Folha - E como você se defende? Vai voltar a pintar?
Rio Branco -
Eu nunca parei de pintar, inclusive minha fotografia tem um lado pictórico desde o começo. Não estou dizendo que vou parar de fazer fotografia, muito pelo contrário. É uma vontade de sair de toda uma dependência tecnológica. É necessário um retorno à pintura inclusive para retomar uma outra direção na fotografia. Senão você fica se repetindo e a única coisa que eu repito é a temática interna existencial.

Folha - Há uma dimensão simbólica na sua obra?
Rio Branco -
Na série dos boxeadores, por exemplo, o corpo passou a se desmanchar, em movimentos fantasmagóricos. A temática do meu trabalho é a das marcas do tempo, com corpos marcados, lugares marcados. O tempo de exposição que deixa a própria marca dentro da imagem, é a própria questão da luz. E a fotografia tem essa ligação com a questão do tempo, de várias maneiras.

Folha - Como você constrói a luminosidade das imagens?
Rio Branco -
Existe uma questão inconsciente que se manifesta no meu trabalho. O conceito é muitas vezes construído não a priori. Eu não vou dizendo "Eu vou fazer exatamente isso". Tem coisas que eu já sei mais ou menos o que eu quero, mas a surpresa do achar é muito importante para mim.
Quais são suas influências e fotógrafos que têm pontos em comum com a sua obra?
O único fotógrafo que pode ter talvez me influenciado diretamente foi o Bill Brandt, com um céu puro, chumbado, aquela coisa bem dramática. Mas eu era um auto-didata mesmo. Robert Rauschenberg e Paul Klee são pintores que eu gosto muito. Quando comecei a pintar, na Suíça, eu gostava de coisas horrorosas como o Bernard Buffet (risos). Mas aí eu tinha uns 15, 16 anos.

Folha - Existe uma fascinação sua pelo submundo, pela marginalização, que é um tema que aparece frequentemente no seu trabalho?
Rio Branco -
Sempre houve essa fascinação e talvez essa identificação. Eu sendo filho de diplomata e vivendo em vários lugares do mundo sempre me senti fora de qualquer lugar. Então você se coloca numa posição meio marginal. As raízes são desconstruídas e, ao mesmo tempo, há várias novas conexões. E no Brasil, quando eu comecei a fotografar, uma das questões que tinha nos anos 70 era a miséria total e a marginalidade de uma população.
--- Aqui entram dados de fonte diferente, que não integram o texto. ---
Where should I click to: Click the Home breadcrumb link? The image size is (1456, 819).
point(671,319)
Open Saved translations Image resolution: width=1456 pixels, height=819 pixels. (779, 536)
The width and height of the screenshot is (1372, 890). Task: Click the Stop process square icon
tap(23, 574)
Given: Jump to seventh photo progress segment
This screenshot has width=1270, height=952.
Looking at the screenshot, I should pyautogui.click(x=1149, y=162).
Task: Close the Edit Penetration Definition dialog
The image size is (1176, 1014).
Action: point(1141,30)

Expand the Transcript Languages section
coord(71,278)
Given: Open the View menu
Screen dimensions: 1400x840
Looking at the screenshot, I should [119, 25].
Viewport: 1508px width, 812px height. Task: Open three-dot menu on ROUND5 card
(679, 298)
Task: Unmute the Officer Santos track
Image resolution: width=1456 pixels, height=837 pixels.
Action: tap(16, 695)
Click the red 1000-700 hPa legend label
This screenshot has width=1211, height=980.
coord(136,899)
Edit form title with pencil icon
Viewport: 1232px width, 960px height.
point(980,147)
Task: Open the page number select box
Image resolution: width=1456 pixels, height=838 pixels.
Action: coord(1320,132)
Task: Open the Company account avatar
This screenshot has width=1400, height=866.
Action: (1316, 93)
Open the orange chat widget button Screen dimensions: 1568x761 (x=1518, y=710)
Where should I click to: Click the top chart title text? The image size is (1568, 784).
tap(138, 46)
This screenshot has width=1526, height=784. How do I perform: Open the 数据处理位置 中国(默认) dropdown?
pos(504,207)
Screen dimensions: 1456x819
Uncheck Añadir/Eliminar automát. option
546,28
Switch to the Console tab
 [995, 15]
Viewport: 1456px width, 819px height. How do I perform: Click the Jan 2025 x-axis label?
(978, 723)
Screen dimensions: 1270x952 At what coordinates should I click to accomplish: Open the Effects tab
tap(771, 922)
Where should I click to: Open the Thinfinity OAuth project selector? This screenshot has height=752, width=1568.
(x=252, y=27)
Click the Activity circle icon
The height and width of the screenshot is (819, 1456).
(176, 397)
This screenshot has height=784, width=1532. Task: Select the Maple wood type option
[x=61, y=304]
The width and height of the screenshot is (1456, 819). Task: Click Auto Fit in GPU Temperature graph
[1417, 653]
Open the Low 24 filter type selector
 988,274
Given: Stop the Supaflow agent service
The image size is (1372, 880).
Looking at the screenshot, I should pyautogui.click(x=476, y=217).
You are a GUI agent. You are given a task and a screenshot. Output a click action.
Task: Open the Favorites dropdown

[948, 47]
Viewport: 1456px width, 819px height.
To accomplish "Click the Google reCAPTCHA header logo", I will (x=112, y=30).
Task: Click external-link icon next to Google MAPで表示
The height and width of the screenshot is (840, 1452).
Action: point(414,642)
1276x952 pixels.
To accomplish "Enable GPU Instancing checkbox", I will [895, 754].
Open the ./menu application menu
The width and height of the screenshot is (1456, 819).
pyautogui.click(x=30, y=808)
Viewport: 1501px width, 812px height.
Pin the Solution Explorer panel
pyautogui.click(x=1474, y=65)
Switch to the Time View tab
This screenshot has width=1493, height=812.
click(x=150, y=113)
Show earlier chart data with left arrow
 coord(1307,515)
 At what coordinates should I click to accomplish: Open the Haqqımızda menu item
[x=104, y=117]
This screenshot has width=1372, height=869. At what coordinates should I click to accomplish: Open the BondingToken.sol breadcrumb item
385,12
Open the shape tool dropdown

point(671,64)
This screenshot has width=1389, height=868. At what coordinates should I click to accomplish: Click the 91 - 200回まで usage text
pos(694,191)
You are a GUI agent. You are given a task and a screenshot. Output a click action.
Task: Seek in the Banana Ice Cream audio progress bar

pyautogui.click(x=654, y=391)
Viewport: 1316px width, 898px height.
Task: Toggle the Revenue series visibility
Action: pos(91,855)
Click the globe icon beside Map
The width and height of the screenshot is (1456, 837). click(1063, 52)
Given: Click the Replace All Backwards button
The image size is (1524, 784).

Folha - Como você vê a produção dos jovens artistas hoje em dia?
Rio Branco -
Eu vejo uma vontade enorme de entrar no mercado, que cresceu muito, dinamizou muito. O trabalho tem que ser bem resolvido esteticamente, ter um pequeno saque. Mas a arte vai fundo na pessoas, não é decoração. É chato dizer isso, mas eu estou parando de acompanhar porque você sai meio vazio das exposições. Prefiro ir à Praça Quinze ou ao brechó.